INSTRUCTIONS FOR THE TASK: In the listing below, start your output at the line with "Given: Click into the Serial Number field" and end it after the line with "Given: Open the Lesezeichen menu", copying every line exactly.

GIVEN ENTRIES:
+ + + + + + +

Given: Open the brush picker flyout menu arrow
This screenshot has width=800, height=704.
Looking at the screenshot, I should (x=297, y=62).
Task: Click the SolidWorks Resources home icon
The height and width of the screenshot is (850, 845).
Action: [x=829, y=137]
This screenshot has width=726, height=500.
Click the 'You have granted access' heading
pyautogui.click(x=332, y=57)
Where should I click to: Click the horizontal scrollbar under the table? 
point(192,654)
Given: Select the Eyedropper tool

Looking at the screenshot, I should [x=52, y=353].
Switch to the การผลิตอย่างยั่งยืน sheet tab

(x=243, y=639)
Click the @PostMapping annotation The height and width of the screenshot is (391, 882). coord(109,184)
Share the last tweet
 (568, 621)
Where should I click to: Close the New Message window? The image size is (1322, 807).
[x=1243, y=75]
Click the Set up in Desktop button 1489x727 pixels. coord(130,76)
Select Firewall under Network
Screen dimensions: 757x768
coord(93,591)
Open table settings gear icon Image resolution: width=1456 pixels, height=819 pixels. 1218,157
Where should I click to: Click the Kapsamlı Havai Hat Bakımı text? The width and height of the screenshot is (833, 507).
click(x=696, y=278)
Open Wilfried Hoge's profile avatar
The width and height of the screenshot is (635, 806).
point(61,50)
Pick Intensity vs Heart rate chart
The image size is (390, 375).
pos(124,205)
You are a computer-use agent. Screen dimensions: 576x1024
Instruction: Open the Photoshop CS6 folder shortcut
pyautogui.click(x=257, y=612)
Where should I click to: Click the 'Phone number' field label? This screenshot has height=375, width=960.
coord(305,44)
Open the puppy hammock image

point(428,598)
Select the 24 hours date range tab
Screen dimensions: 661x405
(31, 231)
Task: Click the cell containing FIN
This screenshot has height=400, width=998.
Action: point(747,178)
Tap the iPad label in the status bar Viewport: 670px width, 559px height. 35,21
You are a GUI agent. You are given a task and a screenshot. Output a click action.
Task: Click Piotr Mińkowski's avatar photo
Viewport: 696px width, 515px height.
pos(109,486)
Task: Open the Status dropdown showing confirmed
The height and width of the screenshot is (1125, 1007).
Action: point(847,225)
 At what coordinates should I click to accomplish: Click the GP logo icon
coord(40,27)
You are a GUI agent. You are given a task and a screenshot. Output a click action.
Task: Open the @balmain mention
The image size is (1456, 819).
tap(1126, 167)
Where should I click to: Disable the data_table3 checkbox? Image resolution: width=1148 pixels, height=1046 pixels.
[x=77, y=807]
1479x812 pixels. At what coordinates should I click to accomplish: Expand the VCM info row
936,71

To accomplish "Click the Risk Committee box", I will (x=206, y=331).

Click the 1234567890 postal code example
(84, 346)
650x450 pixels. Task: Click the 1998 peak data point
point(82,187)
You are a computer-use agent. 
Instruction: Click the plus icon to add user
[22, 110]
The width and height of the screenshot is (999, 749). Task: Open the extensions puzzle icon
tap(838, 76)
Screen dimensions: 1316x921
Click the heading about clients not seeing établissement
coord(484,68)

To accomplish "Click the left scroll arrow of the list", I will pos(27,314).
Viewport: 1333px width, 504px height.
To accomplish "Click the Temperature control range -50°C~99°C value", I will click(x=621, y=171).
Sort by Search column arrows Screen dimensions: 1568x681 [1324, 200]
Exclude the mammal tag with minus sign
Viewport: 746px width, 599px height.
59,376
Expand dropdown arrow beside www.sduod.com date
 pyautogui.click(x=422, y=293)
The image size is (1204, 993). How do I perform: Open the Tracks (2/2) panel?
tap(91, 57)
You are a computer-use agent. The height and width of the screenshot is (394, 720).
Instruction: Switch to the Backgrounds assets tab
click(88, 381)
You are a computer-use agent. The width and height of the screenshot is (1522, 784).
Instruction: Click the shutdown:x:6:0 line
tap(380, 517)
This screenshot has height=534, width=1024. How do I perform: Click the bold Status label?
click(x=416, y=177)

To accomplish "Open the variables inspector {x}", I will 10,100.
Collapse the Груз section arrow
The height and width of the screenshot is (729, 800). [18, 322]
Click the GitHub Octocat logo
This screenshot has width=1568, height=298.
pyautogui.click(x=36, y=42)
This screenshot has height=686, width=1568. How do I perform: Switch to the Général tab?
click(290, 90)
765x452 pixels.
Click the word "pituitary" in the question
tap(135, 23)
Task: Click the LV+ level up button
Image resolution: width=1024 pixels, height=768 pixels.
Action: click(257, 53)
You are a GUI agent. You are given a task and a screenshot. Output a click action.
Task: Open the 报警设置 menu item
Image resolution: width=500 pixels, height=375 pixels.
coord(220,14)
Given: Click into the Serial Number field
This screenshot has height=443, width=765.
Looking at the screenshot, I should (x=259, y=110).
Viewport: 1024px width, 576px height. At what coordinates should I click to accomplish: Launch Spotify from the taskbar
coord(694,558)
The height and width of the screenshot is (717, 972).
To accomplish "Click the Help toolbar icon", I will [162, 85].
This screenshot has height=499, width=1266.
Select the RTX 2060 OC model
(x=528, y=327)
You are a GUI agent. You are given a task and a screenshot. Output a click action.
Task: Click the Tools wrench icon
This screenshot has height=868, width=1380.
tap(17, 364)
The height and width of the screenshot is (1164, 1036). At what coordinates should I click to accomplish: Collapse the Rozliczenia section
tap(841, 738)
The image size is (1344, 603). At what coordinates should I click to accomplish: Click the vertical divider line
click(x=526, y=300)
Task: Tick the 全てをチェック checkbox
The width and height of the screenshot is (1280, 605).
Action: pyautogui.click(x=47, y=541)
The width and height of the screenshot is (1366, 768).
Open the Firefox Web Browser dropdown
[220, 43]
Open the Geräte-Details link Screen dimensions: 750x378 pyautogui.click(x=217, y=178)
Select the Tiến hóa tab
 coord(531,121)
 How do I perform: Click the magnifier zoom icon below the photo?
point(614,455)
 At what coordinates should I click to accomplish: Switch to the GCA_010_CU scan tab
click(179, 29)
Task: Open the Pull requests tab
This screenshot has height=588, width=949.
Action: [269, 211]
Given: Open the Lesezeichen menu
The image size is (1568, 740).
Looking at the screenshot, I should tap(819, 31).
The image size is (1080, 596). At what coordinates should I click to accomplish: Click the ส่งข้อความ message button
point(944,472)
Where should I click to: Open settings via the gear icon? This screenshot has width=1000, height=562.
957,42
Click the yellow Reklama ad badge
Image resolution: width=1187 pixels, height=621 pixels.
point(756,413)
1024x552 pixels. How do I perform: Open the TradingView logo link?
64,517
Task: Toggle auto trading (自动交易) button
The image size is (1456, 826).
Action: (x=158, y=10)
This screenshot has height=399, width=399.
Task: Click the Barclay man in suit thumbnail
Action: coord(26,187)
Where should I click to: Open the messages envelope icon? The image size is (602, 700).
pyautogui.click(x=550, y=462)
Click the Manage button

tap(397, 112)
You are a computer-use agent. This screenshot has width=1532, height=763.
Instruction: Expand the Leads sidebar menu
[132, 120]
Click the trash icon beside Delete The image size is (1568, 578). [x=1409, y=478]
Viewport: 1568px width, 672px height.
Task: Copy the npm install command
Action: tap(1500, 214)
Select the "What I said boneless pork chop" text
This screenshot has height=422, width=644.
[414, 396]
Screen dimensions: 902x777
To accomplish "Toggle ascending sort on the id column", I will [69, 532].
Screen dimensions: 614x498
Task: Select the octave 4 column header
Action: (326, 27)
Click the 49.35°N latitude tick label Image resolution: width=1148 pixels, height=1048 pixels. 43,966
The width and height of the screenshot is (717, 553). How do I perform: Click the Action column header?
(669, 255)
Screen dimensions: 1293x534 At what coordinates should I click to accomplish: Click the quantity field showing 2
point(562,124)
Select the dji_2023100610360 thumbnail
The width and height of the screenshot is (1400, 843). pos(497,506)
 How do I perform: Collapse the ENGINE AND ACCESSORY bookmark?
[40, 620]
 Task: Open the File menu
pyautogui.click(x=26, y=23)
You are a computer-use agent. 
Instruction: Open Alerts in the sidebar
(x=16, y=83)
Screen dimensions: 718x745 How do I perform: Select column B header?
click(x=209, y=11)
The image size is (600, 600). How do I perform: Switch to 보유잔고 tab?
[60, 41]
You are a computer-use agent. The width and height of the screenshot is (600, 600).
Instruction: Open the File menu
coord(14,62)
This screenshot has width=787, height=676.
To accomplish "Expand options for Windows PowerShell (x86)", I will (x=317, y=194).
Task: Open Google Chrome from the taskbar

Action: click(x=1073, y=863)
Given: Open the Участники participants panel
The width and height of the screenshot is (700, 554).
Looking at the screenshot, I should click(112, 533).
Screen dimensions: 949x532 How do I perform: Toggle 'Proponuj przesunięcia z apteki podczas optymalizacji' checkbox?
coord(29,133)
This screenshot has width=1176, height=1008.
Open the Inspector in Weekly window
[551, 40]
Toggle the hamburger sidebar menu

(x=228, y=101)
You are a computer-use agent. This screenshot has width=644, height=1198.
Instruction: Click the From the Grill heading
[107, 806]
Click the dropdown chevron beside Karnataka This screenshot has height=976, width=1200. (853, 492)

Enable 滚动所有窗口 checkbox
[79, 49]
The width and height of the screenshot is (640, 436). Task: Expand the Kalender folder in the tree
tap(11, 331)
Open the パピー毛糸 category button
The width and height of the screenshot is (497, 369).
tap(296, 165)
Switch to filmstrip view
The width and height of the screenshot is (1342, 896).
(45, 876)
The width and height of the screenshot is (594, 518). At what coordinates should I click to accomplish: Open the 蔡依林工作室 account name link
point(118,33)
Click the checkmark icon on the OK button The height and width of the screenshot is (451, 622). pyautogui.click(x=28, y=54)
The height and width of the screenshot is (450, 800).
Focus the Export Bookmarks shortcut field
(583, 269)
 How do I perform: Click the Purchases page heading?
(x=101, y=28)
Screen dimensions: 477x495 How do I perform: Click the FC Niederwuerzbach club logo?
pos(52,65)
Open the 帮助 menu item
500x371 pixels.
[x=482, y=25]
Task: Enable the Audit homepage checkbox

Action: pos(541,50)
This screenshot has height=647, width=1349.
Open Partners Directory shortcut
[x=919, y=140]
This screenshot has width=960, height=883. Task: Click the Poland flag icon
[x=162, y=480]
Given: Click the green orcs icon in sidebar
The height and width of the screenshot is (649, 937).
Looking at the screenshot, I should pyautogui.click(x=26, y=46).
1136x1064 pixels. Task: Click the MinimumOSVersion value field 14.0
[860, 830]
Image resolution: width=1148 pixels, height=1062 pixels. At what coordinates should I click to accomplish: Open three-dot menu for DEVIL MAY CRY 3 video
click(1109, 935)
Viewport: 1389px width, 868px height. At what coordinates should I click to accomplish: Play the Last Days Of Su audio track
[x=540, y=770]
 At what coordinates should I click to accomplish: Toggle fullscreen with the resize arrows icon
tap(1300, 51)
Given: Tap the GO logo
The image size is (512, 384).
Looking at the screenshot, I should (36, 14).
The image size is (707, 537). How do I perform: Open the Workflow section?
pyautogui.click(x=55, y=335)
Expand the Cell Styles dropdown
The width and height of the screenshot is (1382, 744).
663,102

+ + + + + + +

OUTPUT OF THE EXERCISE:
Given: Click into the Serial Number field
This screenshot has height=443, width=765.
Looking at the screenshot, I should (x=259, y=110).
Viewport: 1024px width, 576px height. At what coordinates should I click to accomplish: Launch Spotify from the taskbar
coord(694,558)
The height and width of the screenshot is (717, 972).
To accomplish "Click the Help toolbar icon", I will [162, 85].
This screenshot has height=499, width=1266.
Select the RTX 2060 OC model
(x=528, y=327)
You are a GUI agent. You are given a task and a screenshot. Output a click action.
Task: Click the Tools wrench icon
This screenshot has height=868, width=1380.
tap(17, 364)
The height and width of the screenshot is (1164, 1036). At what coordinates should I click to accomplish: Collapse the Rozliczenia section
tap(841, 738)
The image size is (1344, 603). At what coordinates should I click to accomplish: Click the vertical divider line
click(x=526, y=300)
Task: Tick the 全てをチェック checkbox
The width and height of the screenshot is (1280, 605).
Action: pyautogui.click(x=47, y=541)
The width and height of the screenshot is (1366, 768).
Open the Firefox Web Browser dropdown
[220, 43]
Open the Geräte-Details link Screen dimensions: 750x378 pyautogui.click(x=217, y=178)
Select the Tiến hóa tab
 coord(531,121)
 How do I perform: Click the magnifier zoom icon below the photo?
point(614,455)
 At what coordinates should I click to accomplish: Switch to the GCA_010_CU scan tab
click(179, 29)
Task: Open the Pull requests tab
This screenshot has height=588, width=949.
Action: [269, 211]
Given: Open the Lesezeichen menu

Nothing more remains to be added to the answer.